[Records drawn from a dataset]
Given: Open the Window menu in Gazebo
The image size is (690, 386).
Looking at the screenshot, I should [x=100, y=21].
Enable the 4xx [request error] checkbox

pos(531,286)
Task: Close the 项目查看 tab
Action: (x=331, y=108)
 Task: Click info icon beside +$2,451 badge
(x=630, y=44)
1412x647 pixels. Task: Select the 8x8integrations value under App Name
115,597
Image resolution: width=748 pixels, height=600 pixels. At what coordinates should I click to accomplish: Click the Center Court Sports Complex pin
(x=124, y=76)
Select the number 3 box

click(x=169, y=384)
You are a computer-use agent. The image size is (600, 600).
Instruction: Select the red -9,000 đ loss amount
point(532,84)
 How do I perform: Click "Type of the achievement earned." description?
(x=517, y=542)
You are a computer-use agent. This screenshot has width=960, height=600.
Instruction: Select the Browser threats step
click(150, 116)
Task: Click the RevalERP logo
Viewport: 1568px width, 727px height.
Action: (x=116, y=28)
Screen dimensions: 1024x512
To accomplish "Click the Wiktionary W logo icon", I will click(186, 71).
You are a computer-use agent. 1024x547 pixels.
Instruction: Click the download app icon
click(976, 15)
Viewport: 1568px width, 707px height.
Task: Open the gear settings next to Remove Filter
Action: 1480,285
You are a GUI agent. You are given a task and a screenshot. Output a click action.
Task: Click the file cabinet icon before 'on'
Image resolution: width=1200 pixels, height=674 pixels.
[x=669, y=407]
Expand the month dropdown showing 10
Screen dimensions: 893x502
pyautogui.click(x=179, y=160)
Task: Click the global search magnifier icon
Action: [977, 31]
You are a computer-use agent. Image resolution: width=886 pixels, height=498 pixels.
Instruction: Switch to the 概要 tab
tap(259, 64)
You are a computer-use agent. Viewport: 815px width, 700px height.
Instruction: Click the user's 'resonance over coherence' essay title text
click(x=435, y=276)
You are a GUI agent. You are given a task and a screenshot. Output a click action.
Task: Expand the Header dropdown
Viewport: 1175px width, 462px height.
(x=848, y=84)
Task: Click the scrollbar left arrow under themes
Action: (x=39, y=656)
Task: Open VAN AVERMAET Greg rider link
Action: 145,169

- What this task involves
Figure out how many lines of the data hold "logo", and answer with the number only.

- Response area
2